Correspondence in April and May 2020 between the 340B prime vendor and a law firm sheds more light on the start of a policy that the federal government ended abruptly last week that let hospitals start using 340B drugs at certain offsite locations sooner than it previously would allow.
Hospitals are still reeling over the U.S. Health Resources and Services Administration decision last week to end a 340B patient eligibility policy it announced three years ago as a COVID-19 flexibility but quickly said applied regardless of the pandemic. The policy said that for hospitals unable to register outpatient facilities in 340B because they are not yet on the hospital’s most recently filed Medicare cost report, “the patients of the new site may still be 340B eligible to the extent that they are patients of the covered entity.”
HRSA told 340B Report on May 5 the policy would end when the COVID-19 public health emergency ended May 11. Almost three years earlier, HRSA told 340B Report the policy was in place regardless of COVID-19. Health systems say HRSA’s policy withdrawal was wholly unexpected and undermines the financial viability of clinics they already opened or plan to open. They say the clinics can’t exist without revenue from prescribing or administering 340B drugs onsite.
Now there is documentation that the 340B prime vendor, speaking with HRSA’s authority, said in May 2020 that patients of these unregistered hospital child sites may be 340B-eligible to the extent they are patients of the parent hospital, regardless of COVID-19.
William von Oehsen, principal of Powers law firm, sent HRSA Administrator Carole Johnson a May 12 letter expressing confusion “over HRSA’s apparent withdrawal of this policy on the grounds that it only applied during the PHE.”
His letter includes an exchange of emails, dated April 20 through May 18, 2020, that he had with Katheryne Richardson, then vice president of 340B compliance at Apexus, the 340B prime vendor. She currently is vice president global healthcare strategy and pricing for Bristol-Myers Squibb.
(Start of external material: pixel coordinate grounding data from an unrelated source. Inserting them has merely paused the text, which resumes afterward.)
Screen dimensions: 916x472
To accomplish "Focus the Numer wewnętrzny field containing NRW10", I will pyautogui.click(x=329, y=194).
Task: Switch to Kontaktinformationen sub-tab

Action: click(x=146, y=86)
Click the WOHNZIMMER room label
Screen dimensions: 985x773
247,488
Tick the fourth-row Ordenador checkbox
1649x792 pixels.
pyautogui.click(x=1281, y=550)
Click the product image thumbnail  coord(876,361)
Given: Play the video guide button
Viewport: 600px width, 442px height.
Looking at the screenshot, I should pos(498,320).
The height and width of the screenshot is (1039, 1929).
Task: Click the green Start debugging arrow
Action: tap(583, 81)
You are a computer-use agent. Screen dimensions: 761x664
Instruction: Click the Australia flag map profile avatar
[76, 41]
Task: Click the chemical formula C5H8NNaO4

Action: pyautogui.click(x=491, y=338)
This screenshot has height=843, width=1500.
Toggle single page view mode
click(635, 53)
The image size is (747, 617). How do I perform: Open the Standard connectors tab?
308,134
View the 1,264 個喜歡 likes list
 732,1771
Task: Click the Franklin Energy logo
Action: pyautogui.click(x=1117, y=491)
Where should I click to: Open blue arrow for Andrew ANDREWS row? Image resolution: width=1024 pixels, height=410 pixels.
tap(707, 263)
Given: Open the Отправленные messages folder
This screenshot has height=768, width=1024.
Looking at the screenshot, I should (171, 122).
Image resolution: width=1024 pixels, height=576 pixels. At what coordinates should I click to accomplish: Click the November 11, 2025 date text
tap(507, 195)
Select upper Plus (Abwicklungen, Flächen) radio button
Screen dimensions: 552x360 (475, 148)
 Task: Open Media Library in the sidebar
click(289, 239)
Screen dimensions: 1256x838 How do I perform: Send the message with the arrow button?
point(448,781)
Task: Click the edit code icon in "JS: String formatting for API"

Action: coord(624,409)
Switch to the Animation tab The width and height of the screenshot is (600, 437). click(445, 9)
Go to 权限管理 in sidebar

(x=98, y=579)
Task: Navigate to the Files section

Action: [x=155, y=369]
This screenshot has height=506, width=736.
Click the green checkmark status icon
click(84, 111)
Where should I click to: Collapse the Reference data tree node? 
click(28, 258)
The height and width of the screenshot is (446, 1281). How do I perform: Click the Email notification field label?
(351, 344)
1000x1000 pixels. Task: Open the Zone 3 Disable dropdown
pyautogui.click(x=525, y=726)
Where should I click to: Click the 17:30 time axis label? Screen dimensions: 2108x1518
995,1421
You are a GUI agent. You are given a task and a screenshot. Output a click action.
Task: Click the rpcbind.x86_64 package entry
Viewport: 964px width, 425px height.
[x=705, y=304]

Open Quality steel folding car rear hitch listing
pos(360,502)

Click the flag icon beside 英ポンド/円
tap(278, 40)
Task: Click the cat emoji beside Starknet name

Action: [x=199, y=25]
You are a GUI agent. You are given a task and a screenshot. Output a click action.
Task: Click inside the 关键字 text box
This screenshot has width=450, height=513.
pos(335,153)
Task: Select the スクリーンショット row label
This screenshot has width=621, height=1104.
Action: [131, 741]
In an April 20, 2020, email, von Oehsen asks Richardson if HRSA “would be willing to help register [a client] hospital’s new child site on an accelerated timeframe.”
Richardson replied on April 21, “Your question is similar to others that we’ve seen, and HRSA has responded consistently to it” that “until such time the site is listed on the cost report, we would note that patients of the new site may still be 340B eligible to the extent that they are patients of the covered entity. These situations should be clearly auditable and documented in policies and procedures.”
von Oehsen asked on May 18 if Richardson’s April 21 advice “is applicable only during the COVID-19 public health emergency” because she cited HRSA’s 1996 patient definition guidance, which von Oehsen said “could suggest that the policy is applicable regardless of COVID-19.”
Richardson answered the same day that the advice “is applicable regardless of COVID-19.”
Apexus reportedly has a policy of asking HRSA how to answer questions for which there is not already an approved answer, especially from legal counsel for 340B stakeholders.